Tooele Transcript Bulletin – News in Tooele, Utah
image Martin Luther

October 28, 2013
Week of October 28, 2013

• On Oct. 31, 1517, the priest and scholar Martin Luther nails to the door of the Castle Church in Wittenberg, Germany, a piece of paper containing 95 revolutionary opinions that would begin the Protestant Reformation. In one, Luther condemned the corruption of the Catholic Church for asking for payment for the forgiveness of sins.


• On Oct. 30, 1890, Oakland, Calif., enacts a law against opium, morphine and cocaine. The new regulations allowed only doctors to prescribe these drugs, which had been legal for cures or pain relief.
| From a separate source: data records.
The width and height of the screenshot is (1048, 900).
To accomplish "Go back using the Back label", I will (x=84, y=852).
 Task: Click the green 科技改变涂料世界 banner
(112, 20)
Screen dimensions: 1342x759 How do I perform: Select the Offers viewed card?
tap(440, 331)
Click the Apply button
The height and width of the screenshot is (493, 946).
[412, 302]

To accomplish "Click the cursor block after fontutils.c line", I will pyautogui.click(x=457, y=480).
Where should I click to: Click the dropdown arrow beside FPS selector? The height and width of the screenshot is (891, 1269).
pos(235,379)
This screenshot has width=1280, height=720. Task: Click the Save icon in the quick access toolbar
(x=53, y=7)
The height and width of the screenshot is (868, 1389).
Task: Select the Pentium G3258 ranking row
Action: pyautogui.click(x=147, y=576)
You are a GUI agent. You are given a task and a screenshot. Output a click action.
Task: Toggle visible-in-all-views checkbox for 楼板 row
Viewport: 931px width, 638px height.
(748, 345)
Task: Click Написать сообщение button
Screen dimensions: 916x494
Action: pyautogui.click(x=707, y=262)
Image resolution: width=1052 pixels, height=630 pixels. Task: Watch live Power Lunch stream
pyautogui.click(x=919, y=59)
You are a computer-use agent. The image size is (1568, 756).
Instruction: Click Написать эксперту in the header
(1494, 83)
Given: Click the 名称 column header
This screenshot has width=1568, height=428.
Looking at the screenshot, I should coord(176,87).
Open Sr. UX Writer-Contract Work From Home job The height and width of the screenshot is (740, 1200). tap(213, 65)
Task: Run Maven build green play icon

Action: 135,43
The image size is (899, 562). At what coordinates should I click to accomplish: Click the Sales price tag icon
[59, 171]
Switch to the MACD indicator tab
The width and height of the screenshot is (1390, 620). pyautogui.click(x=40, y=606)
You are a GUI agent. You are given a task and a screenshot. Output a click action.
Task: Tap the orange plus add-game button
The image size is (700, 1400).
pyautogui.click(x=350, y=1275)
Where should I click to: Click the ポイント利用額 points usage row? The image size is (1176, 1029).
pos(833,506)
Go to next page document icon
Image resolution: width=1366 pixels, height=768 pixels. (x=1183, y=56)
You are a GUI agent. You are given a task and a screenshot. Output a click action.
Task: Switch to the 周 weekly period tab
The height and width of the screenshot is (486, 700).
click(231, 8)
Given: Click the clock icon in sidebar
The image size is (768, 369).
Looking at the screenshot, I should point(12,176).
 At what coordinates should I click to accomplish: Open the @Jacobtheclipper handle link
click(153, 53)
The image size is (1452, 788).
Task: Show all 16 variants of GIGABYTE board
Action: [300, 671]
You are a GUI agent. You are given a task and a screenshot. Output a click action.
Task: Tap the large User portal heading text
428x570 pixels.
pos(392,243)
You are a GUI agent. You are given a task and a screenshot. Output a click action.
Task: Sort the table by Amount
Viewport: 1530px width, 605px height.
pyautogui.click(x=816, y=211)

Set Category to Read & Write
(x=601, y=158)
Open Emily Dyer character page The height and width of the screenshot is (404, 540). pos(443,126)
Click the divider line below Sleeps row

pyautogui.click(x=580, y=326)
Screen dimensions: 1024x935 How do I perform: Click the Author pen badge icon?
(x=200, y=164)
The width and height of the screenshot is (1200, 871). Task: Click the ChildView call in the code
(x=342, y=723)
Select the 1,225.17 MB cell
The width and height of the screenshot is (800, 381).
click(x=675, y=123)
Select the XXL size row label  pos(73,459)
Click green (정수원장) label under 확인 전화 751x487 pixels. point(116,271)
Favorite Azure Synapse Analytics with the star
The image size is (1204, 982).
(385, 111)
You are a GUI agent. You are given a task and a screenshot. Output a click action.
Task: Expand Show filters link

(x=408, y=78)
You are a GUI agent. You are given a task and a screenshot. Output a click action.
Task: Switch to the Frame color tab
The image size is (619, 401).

• On Oct. 29, 1929, Black Tuesday hits Wall Street as investors trade 16,410,030 shares. In the aftermath of Black Tuesday, America and the rest of the industrialized world spiraled downward into the Great Depression. By 1932, stocks were worth only about 20 percent of their value in the summer of 1929.


• On Nov. 2, 1947, the Hughes Flying Boat — the largest aircraft ever built — is piloted by designer Howard Hughes on its first and only flight. Built with laminated birch and spruce, the “Spruce Goose” had a wingspan longer than a football field and was designed to carry more than 700 men to battle.


• On Nov. 1, 1952, the United States detonates the world’s first thermonuclear weapon, the hydrogen bomb, on Eniwetok atoll in the Pacific. The Soviet Union quickly followed suit, and by the late 1970s, seven nations had constructed hydrogen bombs.


• On Oct. 28, 1965, construction is completed on the Gateway Arch, a 630-foot-high parabola of stainless steel in St. Louis. An internal tram system takes visitors to the top, where on a clear day they can see up to 30 miles across the Mississippi and to the Great Plains to the west.


• On Nov. 3, 1986, the Lebanese magazine Ash Shiraa reports that the United States has been secretly selling arms to Iran in an effort to secure the release of seven American hostages held by pro-Iranian groups in Lebanon. Within weeks, Attorney General Edwin Meese revealed that proceeds from the arms sales were diverted to fund Nicaraguan rebels.